— START Material for this exercise —

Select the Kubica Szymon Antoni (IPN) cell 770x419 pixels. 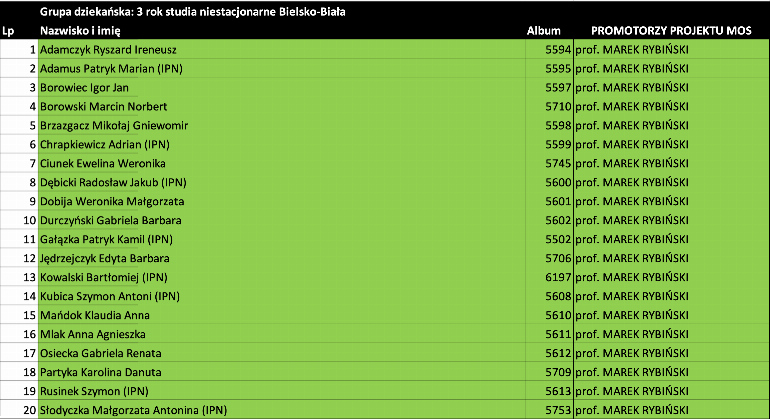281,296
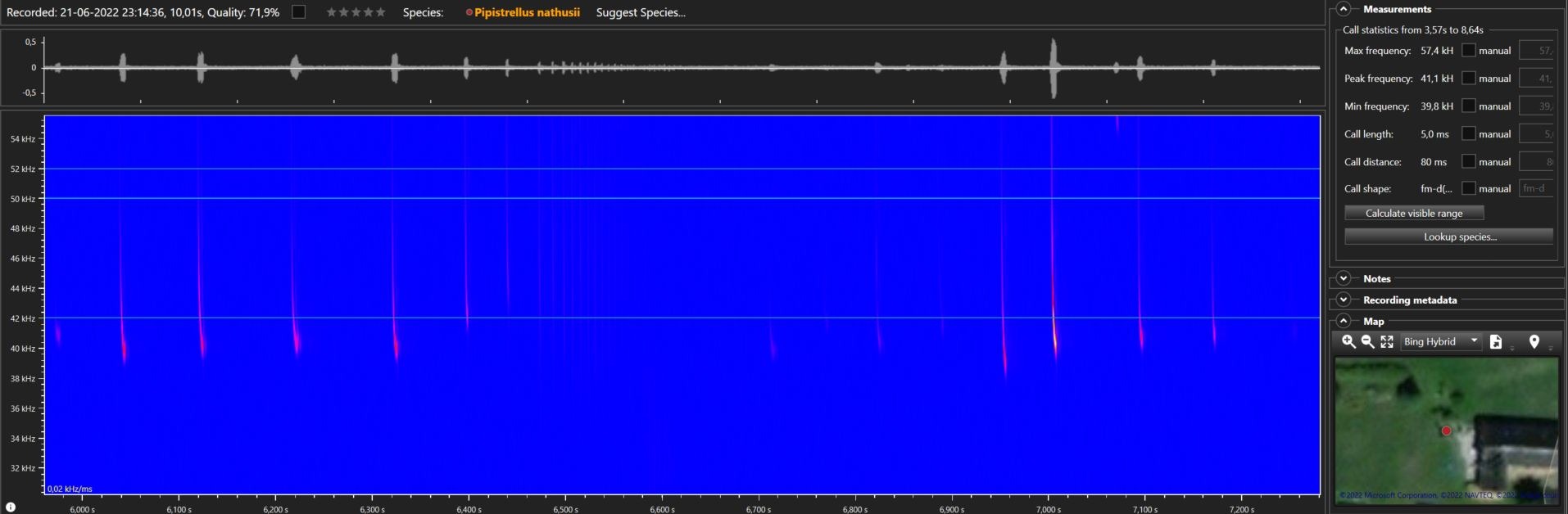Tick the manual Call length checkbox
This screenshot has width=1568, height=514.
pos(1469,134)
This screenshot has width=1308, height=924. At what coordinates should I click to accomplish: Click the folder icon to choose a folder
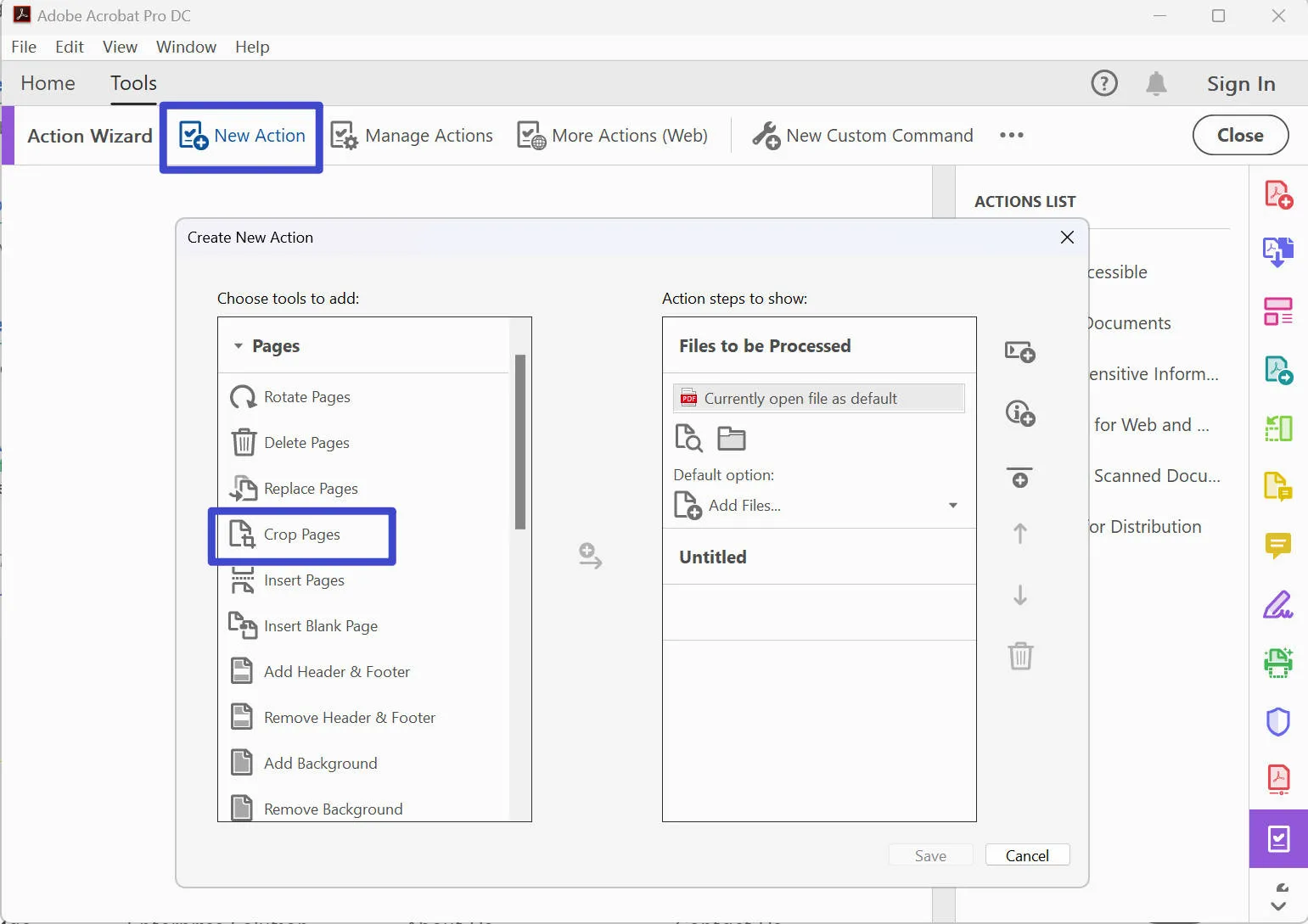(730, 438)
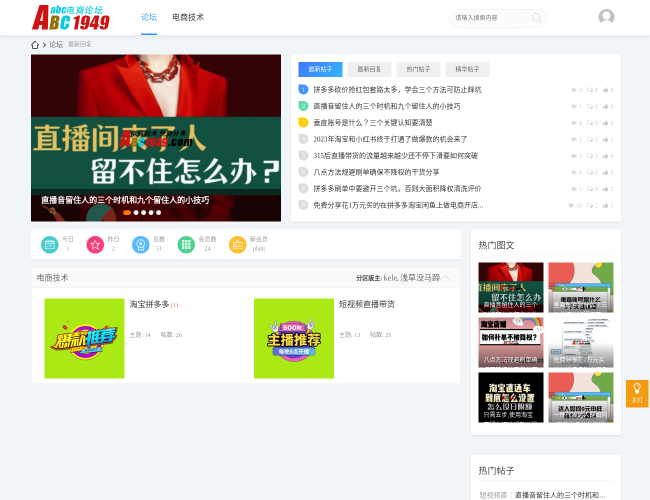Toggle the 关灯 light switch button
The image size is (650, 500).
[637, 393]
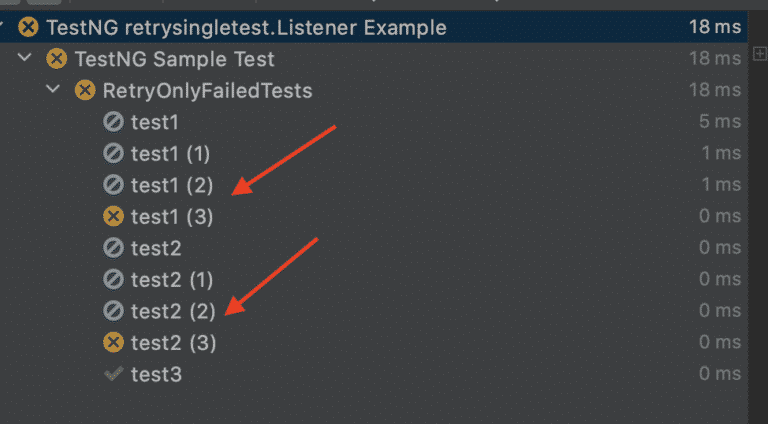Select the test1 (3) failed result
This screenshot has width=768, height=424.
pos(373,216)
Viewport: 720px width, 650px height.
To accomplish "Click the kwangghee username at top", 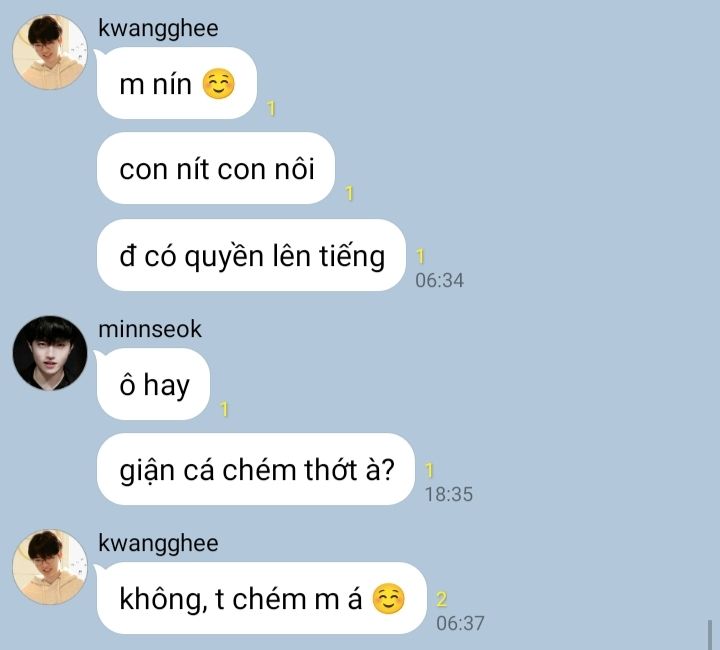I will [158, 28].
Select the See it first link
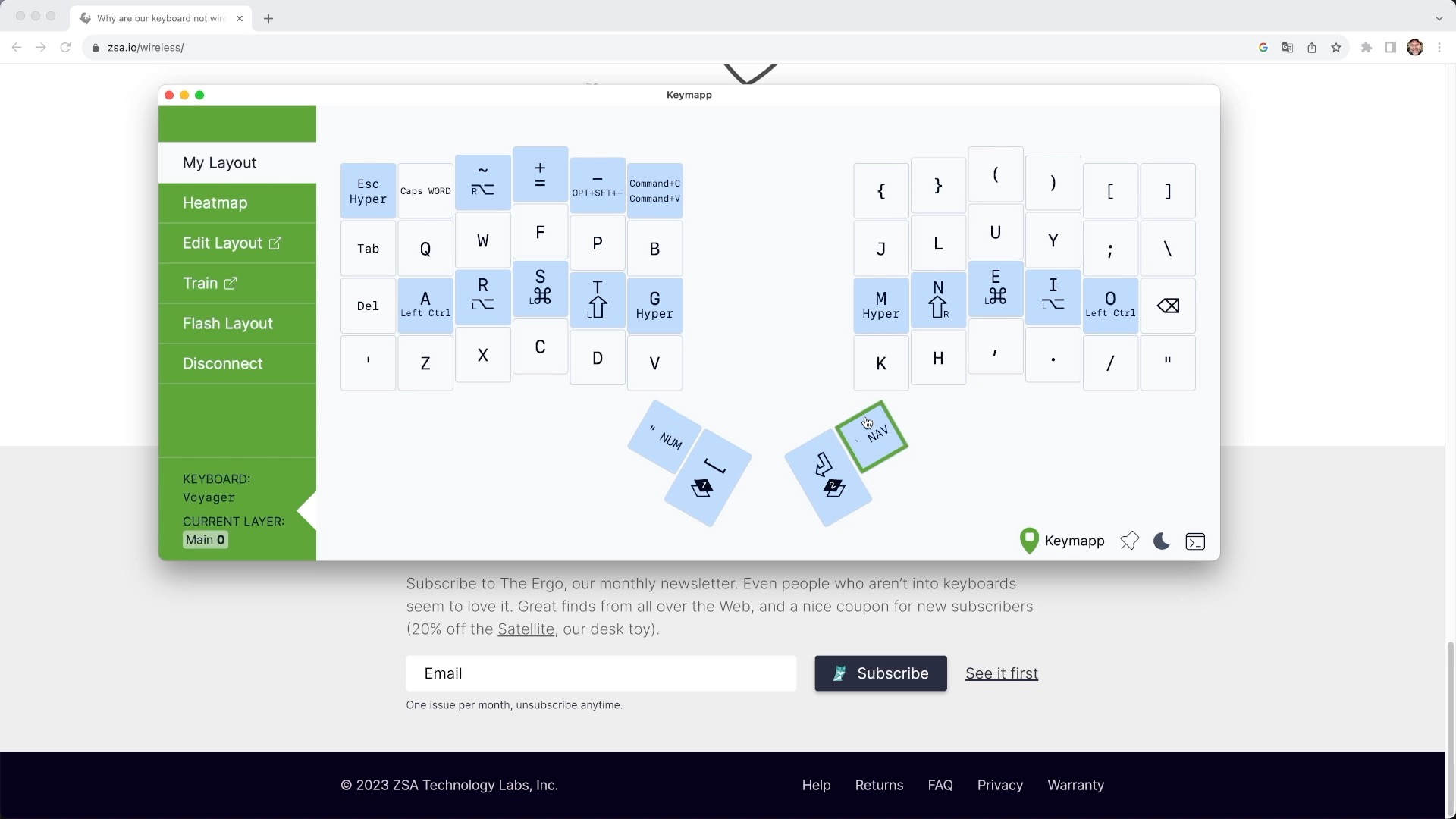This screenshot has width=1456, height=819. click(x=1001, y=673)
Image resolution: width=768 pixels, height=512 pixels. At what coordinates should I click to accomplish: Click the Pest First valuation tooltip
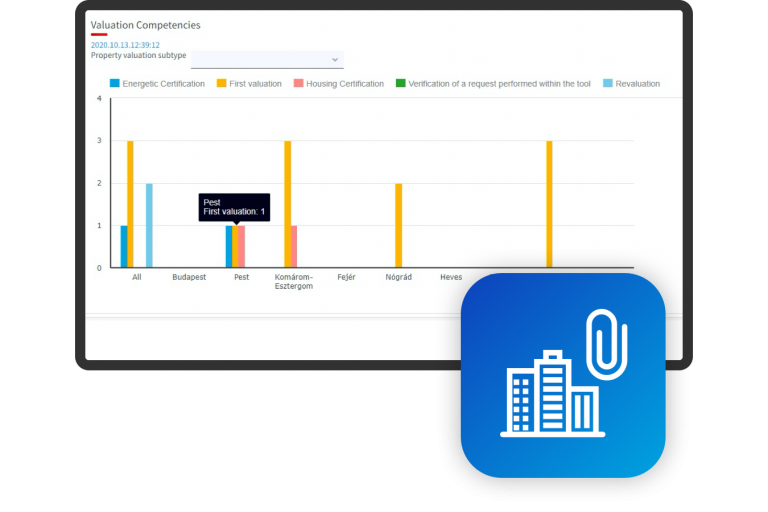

— END Material for this exercise —

-- Required work --
Copy the lines from the one with "Select the See it first link" through the last line, swapping "tooltip" for "popup" and changing nothing else. Leave the pictures out.

-- Response to the task --
Select the See it first link
This screenshot has width=1456, height=819. click(x=1001, y=673)
Image resolution: width=768 pixels, height=512 pixels. At what coordinates should I click to accomplish: Click the Pest First valuation popup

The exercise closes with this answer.